In ricordo di Tito Valenzise, redattore e cofondatore di "Calabria Sconosciuta"

Giovedì scorso, 17 novembre, è venuto a mancare il Prof. Tito Valenzise, redattore e cofondatore di "Calabria Sconosciuta". "Tito per noi - scrive in una nota la Redazione di CS - è stato un punto di riferimento importante da quando il direttore Giuseppe Polimeni è scomparso. Perdiamo non solo un amico, ma un profondo conoscitore e  studioso delle dinamiche territoriali della nostra terra".
Qui di seguito, una tre le tante testimonianze di affetto arrivate alla Redazione di Calabria Sconosciuta, che vi riproponiamo.

Fonte LucidaMente (di Rino Tripodi)
Fortunato Valenzise è morto. Il male che lo aveva tormentato per tanto tempo e su cui l’uomo – miracolosamente – aveva avuto ogni volta, per anni e anni, partita vinta, alla fine ha stroncato il vecchio signore che non aveva mai cessato, pur tra tanti disagi e afflizioni, di lavorare, produrre, sognare…

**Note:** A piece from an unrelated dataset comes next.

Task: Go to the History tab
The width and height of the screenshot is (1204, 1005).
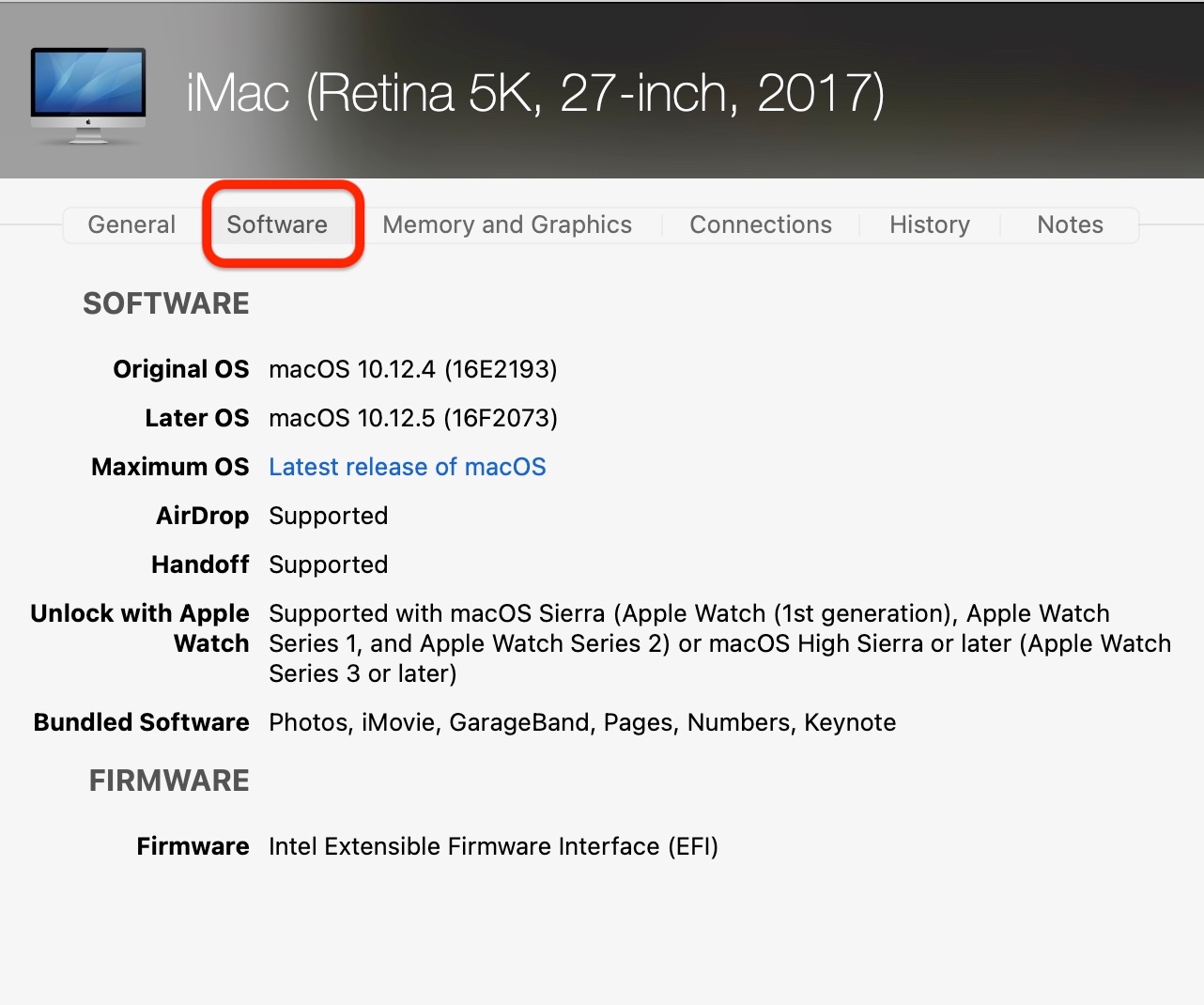Action: pyautogui.click(x=930, y=224)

Fortunato. Per tutti Tito. Anche perché, per il suo vezzo di lagnarsi sempre un po’, diceva che era stato «fortunato solo di nome, caro amico». In realtà, Tito è stato un uomo fortunato anche di fatto, amato e apprezzato da tutti, a cominciare dalla famiglia, dalla moglie, dai figli, per continuare con gli amici e i collaboratori, con gli abitanti del quartiere Loreto, fino all’ambiente intellettuale della sua adorata anche se tormentata Reggio Calabria. Sensibile e raffinato artista, autore di molteplici opere, illustratore, artefice – con Giuseppe Polimeni – di una delle realtà editoriali più valide e longeve del panorama calabrese, la «Rivista trimestrale di cultura e turismo» Calabria Sconosciuta (1978), su cui si sono formati decine e decine di studiosi e intellettuali e che ha consentito spesso di recuperare memoria e dignità culturale a una delle realtà più neglette della penisola.

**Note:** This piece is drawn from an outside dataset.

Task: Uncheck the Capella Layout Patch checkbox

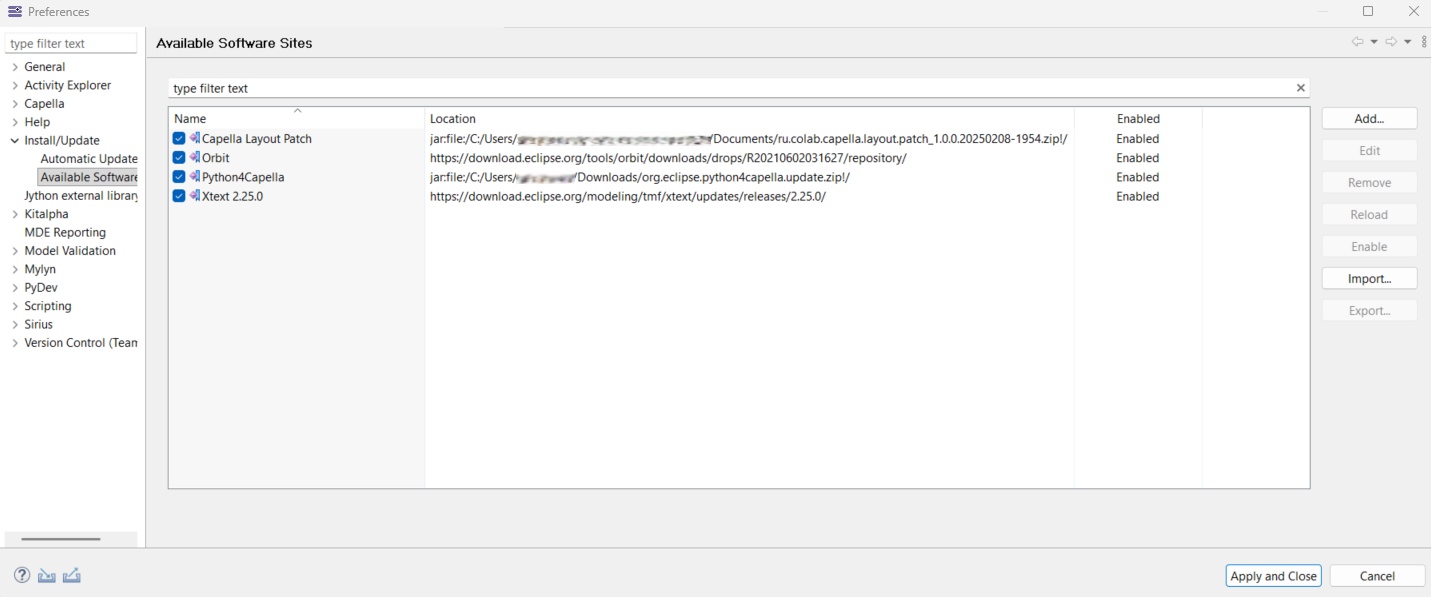Action: [179, 139]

Ti accoglieva nella sua “stanza operativa” in via Sbarre centrali, colma di carta: suoi disegni, bozze di opere da realizzare, numeri della rivista, libri da recensire – ma come faceva a leggerli e commentarli tutti? –, ritagli di stampa, lettere… Ti scrutava coi suoi occhietti neri e profondi. Aveva sempre un sorriso e una parola positiva per tutti. Colpiva la sua volontà di continuare a lavorare per la cultura, l’ansia di far uscire la rivista, la richiesta di nuovi articoli.
Uomo di altri tempi, cattolico, conservatore e prudente, restio agli estremismi, sprezzante nei confronti del volgare modello sociale oggi imperante, entro il quale non si riconosceva più. Un signore, una persona pulita, dall’aspetto e dai modi sempre signorili. Un’educazione innata difficile da trovare ai giorni nostri. Un rispetto per gli altri, per la città, per le cose, per la natura, senza tante ideologie: un atteggiamento che farebbe solo bene alla nostra realtà umana, sociale, culturale, ambientale così degradata.
Caro Tito, ti auguriamo che nel cielo ove ora ti sei trasferito tu possa trovare altre persone perbene come te.
L’immagine: una foto inedita di Valenzise (di proprietà dell’autore dell’articolo) e due suoi raffinati disegni su carta autografi riproducenti I Bronzi di Riace (1998), prezioso dono personale dell’artista.